* Entries supplied:
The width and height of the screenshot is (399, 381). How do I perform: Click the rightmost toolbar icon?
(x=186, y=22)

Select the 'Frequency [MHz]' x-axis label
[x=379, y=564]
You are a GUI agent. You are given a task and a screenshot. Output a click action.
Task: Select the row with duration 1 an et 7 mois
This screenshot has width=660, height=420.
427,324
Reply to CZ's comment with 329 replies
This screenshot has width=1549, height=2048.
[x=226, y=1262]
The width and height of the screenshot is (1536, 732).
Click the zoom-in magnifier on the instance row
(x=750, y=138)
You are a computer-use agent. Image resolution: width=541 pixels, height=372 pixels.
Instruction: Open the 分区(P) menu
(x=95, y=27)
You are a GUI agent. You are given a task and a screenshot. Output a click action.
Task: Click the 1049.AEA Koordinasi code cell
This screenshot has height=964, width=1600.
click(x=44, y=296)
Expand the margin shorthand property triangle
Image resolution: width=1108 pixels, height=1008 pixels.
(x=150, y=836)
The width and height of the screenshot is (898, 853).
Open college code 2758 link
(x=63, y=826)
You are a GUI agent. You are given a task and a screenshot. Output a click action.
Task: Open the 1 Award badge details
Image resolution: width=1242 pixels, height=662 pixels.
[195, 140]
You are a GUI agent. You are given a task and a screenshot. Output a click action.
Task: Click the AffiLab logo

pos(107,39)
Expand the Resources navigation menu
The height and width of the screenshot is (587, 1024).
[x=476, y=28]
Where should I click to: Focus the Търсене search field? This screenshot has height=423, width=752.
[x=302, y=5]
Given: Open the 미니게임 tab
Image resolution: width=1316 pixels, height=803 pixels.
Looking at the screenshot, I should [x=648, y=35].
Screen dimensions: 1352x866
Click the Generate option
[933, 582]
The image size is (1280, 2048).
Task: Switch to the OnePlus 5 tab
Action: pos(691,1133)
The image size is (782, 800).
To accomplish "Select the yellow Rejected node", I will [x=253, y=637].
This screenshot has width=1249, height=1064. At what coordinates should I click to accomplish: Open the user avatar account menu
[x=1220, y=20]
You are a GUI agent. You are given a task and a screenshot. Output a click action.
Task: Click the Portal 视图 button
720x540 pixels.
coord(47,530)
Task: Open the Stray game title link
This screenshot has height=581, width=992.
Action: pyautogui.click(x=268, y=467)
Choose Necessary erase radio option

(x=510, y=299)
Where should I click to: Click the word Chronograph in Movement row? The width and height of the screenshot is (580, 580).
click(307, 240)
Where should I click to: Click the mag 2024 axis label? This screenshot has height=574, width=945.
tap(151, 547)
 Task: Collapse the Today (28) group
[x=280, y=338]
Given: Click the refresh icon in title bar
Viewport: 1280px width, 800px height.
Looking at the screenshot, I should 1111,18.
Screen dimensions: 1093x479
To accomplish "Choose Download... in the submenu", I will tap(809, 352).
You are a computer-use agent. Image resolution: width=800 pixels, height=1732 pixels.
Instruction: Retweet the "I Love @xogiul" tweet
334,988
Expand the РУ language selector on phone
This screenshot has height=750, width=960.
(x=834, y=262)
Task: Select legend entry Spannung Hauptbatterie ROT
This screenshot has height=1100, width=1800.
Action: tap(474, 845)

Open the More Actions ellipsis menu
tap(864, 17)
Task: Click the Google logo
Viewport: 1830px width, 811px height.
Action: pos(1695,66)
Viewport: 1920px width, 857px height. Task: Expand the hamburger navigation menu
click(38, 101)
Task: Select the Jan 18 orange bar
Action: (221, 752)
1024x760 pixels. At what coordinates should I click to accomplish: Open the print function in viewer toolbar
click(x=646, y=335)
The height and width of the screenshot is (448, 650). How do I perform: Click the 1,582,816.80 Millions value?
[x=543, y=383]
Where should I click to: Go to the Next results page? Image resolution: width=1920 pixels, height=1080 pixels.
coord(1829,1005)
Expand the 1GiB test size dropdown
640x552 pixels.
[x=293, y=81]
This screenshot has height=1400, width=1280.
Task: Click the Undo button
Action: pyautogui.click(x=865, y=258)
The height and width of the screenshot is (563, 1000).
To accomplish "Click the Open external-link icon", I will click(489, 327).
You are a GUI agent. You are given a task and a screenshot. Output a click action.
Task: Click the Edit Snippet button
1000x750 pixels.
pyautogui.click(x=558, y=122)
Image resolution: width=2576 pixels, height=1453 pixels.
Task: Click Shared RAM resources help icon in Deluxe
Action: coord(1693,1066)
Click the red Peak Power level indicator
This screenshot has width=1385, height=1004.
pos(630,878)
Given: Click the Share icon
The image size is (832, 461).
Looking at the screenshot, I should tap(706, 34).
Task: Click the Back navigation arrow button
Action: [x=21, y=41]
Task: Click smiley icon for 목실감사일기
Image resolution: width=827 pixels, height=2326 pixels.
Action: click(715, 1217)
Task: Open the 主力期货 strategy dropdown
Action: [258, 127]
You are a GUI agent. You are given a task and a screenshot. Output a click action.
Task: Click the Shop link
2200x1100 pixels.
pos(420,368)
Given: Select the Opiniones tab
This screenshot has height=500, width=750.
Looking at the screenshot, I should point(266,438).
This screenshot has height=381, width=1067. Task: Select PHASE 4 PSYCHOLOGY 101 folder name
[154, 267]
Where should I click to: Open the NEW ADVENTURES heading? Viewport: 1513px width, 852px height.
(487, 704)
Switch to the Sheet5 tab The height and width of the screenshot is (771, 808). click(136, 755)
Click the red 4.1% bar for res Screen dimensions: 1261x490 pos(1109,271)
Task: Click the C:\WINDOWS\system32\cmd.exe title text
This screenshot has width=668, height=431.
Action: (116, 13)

* Exercise goal:
Go through the material above and copy each line that holds the string "computer".

* Answer to this exercise:
You are a computer-use agent. Image resolution: width=541 pixels, height=372 pixels.
You are a computer-use agent. Image resolution: width=800 pixels, height=1732 pixels.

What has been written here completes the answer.